Please restate each entry that follows word for word.

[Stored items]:

::::

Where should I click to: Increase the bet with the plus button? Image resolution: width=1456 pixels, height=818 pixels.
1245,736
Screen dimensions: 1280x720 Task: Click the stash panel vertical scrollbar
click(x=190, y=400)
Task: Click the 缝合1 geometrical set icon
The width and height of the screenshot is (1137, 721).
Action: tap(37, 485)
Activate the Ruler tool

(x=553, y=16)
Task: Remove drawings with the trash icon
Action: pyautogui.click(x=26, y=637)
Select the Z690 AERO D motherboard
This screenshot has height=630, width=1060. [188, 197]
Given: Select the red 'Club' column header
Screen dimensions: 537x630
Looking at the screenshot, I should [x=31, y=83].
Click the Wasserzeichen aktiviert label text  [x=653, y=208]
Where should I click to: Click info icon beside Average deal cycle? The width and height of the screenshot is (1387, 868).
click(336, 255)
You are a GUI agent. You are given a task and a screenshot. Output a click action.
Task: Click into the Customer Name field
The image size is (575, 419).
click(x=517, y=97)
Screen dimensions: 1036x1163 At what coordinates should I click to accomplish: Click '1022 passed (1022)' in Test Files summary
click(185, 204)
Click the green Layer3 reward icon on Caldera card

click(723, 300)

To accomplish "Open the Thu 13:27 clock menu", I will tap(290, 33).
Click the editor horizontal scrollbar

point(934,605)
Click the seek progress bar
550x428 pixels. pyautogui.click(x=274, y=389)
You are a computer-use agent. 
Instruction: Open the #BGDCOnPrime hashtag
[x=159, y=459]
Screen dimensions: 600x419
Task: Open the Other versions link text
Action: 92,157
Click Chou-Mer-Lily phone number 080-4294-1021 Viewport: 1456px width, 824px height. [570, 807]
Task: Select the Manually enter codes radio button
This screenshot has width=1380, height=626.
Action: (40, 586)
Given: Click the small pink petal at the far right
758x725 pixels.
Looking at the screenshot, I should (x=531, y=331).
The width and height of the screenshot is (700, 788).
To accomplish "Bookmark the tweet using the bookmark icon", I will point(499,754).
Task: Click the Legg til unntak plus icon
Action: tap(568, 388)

::::

[Problem solution]:
Where should I click to: Increase the bet with the plus button? Image resolution: width=1456 pixels, height=818 pixels.
1245,736
Screen dimensions: 1280x720 Task: Click the stash panel vertical scrollbar
click(x=190, y=400)
Task: Click the 缝合1 geometrical set icon
The width and height of the screenshot is (1137, 721).
Action: tap(37, 485)
Activate the Ruler tool

(x=553, y=16)
Task: Remove drawings with the trash icon
Action: pyautogui.click(x=26, y=637)
Select the Z690 AERO D motherboard
This screenshot has height=630, width=1060. [188, 197]
Given: Select the red 'Club' column header
Screen dimensions: 537x630
Looking at the screenshot, I should [x=31, y=83].
Click the Wasserzeichen aktiviert label text  [x=653, y=208]
Where should I click to: Click info icon beside Average deal cycle? The width and height of the screenshot is (1387, 868).
click(336, 255)
You are a GUI agent. You are given a task and a screenshot. Output a click action.
Task: Click into the Customer Name field
The image size is (575, 419).
click(x=517, y=97)
Screen dimensions: 1036x1163 At what coordinates should I click to accomplish: Click '1022 passed (1022)' in Test Files summary
click(185, 204)
Click the green Layer3 reward icon on Caldera card

click(723, 300)

To accomplish "Open the Thu 13:27 clock menu", I will tap(290, 33).
Click the editor horizontal scrollbar

point(934,605)
Click the seek progress bar
550x428 pixels. pyautogui.click(x=274, y=389)
You are a computer-use agent. 
Instruction: Open the #BGDCOnPrime hashtag
[x=159, y=459]
Screen dimensions: 600x419
Task: Open the Other versions link text
Action: 92,157
Click Chou-Mer-Lily phone number 080-4294-1021 Viewport: 1456px width, 824px height. [570, 807]
Task: Select the Manually enter codes radio button
This screenshot has width=1380, height=626.
Action: (40, 586)
Given: Click the small pink petal at the far right
758x725 pixels.
Looking at the screenshot, I should (x=531, y=331).
The width and height of the screenshot is (700, 788).
To accomplish "Bookmark the tweet using the bookmark icon", I will point(499,754).
Task: Click the Legg til unntak plus icon
Action: tap(568, 388)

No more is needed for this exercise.